■ **Given instruction**: Set out every line of the records below as a Markdown table with two columns, "Row" for the row number and "Record line" for the line itself, and leave out the blank lines.

■ **Listed entries**:

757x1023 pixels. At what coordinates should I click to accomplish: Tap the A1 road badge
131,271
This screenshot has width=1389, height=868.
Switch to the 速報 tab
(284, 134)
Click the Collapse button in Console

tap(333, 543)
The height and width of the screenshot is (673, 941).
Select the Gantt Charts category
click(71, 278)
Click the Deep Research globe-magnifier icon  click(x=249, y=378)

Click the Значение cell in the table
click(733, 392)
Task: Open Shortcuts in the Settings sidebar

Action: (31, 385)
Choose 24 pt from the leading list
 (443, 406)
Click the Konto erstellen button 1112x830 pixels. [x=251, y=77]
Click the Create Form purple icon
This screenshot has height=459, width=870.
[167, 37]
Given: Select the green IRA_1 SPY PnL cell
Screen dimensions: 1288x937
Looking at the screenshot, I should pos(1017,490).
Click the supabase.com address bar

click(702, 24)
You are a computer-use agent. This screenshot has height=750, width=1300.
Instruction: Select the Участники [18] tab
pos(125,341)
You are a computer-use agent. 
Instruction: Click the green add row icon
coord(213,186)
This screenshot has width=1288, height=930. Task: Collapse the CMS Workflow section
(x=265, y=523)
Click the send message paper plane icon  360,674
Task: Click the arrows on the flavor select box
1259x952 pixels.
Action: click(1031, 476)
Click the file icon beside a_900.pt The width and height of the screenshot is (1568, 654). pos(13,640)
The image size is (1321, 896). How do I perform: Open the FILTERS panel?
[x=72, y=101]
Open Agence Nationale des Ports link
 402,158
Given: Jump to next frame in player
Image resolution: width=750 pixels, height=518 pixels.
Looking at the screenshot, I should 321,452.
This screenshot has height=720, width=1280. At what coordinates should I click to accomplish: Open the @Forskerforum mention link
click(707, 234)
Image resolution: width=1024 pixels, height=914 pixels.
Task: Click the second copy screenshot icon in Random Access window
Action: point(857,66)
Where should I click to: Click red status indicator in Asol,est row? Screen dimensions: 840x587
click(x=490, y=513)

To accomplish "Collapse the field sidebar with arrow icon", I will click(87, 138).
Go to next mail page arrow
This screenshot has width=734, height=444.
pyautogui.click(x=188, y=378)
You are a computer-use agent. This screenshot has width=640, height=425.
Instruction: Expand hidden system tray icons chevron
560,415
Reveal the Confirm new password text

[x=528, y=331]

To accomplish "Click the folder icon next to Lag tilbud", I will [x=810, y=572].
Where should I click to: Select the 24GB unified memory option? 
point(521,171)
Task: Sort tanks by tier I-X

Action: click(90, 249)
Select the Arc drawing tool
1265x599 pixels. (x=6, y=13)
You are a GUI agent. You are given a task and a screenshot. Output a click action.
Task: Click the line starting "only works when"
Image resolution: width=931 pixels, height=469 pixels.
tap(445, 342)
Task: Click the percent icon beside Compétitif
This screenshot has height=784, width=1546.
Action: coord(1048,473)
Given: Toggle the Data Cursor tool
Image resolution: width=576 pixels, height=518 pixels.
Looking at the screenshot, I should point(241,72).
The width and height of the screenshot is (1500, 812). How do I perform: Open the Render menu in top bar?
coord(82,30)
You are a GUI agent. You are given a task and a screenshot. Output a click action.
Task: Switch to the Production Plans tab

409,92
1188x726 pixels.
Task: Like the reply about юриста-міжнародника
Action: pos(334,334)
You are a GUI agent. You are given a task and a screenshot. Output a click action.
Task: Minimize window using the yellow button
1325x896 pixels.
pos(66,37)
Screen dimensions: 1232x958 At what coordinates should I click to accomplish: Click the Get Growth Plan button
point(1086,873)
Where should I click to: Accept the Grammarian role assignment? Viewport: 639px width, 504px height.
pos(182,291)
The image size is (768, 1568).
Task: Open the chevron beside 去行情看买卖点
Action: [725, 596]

■ **Response to the task**:
| Row | Record line |
|---|---|
| 1 | 757x1023 pixels. At what coordinates should I click to accomplish: Tap the A1 road badge |
| 2 | 131,271 |
| 3 | This screenshot has width=1389, height=868. |
| 4 | Switch to the 速報 tab |
| 5 | (284, 134) |
| 6 | Click the Collapse button in Console |
| 7 | tap(333, 543) |
| 8 | The height and width of the screenshot is (673, 941). |
| 9 | Select the Gantt Charts category |
| 10 | click(71, 278) |
| 11 | Click the Deep Research globe-magnifier icon  click(x=249, y=378) |
| 12 | Click the Значение cell in the table |
| 13 | click(733, 392) |
| 14 | Task: Open Shortcuts in the Settings sidebar |
| 15 | Action: (31, 385) |
| 16 | Choose 24 pt from the leading list |
| 17 |  (443, 406) |
| 18 | Click the Konto erstellen button 1112x830 pixels. [x=251, y=77] |
| 19 | Click the Create Form purple icon |
| 20 | This screenshot has height=459, width=870. |
| 21 | [167, 37] |
| 22 | Given: Select the green IRA_1 SPY PnL cell |
| 23 | Screen dimensions: 1288x937 |
| 24 | Looking at the screenshot, I should pos(1017,490). |
| 25 | Click the supabase.com address bar |
| 26 | click(702, 24) |
| 27 | You are a computer-use agent. This screenshot has height=750, width=1300. |
| 28 | Instruction: Select the Участники [18] tab |
| 29 | pos(125,341) |
| 30 | You are a computer-use agent.  |
| 31 | Instruction: Click the green add row icon |
| 32 | coord(213,186) |
| 33 | This screenshot has width=1288, height=930. Task: Collapse the CMS Workflow section |
| 34 | (x=265, y=523) |
| 35 | Click the send message paper plane icon  360,674 |
| 36 | Task: Click the arrows on the flavor select box |
| 37 | 1259x952 pixels. |
| 38 | Action: click(1031, 476) |
| 39 | Click the file icon beside a_900.pt The width and height of the screenshot is (1568, 654). pos(13,640) |
| 40 | The image size is (1321, 896). How do I perform: Open the FILTERS panel? |
| 41 | [x=72, y=101] |
| 42 | Open Agence Nationale des Ports link |
| 43 |  402,158 |
| 44 | Given: Jump to next frame in player |
| 45 | Image resolution: width=750 pixels, height=518 pixels. |
| 46 | Looking at the screenshot, I should 321,452. |
| 47 | This screenshot has height=720, width=1280. At what coordinates should I click to accomplish: Open the @Forskerforum mention link |
| 48 | click(707, 234) |
| 49 | Image resolution: width=1024 pixels, height=914 pixels. |
| 50 | Task: Click the second copy screenshot icon in Random Access window |
| 51 | Action: point(857,66) |
| 52 | Where should I click to: Click red status indicator in Asol,est row? Screen dimensions: 840x587 |
| 53 | click(x=490, y=513) |
| 54 | To accomplish "Collapse the field sidebar with arrow icon", I will click(87, 138). |
| 55 | Go to next mail page arrow |
| 56 | This screenshot has width=734, height=444. |
| 57 | pyautogui.click(x=188, y=378) |
| 58 | You are a computer-use agent. This screenshot has width=640, height=425. |
| 59 | Instruction: Expand hidden system tray icons chevron |
| 60 | 560,415 |
| 61 | Reveal the Confirm new password text |
| 62 | [x=528, y=331] |
| 63 | To accomplish "Click the folder icon next to Lag tilbud", I will [x=810, y=572]. |
| 64 | Where should I click to: Select the 24GB unified memory option?  |
| 65 | point(521,171) |
| 66 | Task: Sort tanks by tier I-X |
| 67 | Action: click(90, 249) |
| 68 | Select the Arc drawing tool |
| 69 | 1265x599 pixels. (x=6, y=13) |
| 70 | You are a GUI agent. You are given a task and a screenshot. Output a click action. |
| 71 | Task: Click the line starting "only works when" |
| 72 | Image resolution: width=931 pixels, height=469 pixels. |
| 73 | tap(445, 342) |
| 74 | Task: Click the percent icon beside Compétitif |
| 75 | This screenshot has height=784, width=1546. |
| 76 | Action: coord(1048,473) |
| 77 | Given: Toggle the Data Cursor tool |
| 78 | Image resolution: width=576 pixels, height=518 pixels. |
| 79 | Looking at the screenshot, I should point(241,72). |
| 80 | The width and height of the screenshot is (1500, 812). How do I perform: Open the Render menu in top bar? |
| 81 | coord(82,30) |
| 82 | You are a GUI agent. You are given a task and a screenshot. Output a click action. |
| 83 | Task: Switch to the Production Plans tab |
| 84 | 409,92 |
| 85 | 1188x726 pixels. |
| 86 | Task: Like the reply about юриста-міжнародника |
| 87 | Action: pos(334,334) |
| 88 | You are a GUI agent. You are given a task and a screenshot. Output a click action. |
| 89 | Task: Minimize window using the yellow button |
| 90 | 1325x896 pixels. |
| 91 | pos(66,37) |
| 92 | Screen dimensions: 1232x958 At what coordinates should I click to accomplish: Click the Get Growth Plan button |
| 93 | point(1086,873) |
| 94 | Where should I click to: Accept the Grammarian role assignment? Viewport: 639px width, 504px height. |
| 95 | pos(182,291) |
| 96 | The image size is (768, 1568). |
| 97 | Task: Open the chevron beside 去行情看买卖点 |
| 98 | Action: [725, 596] |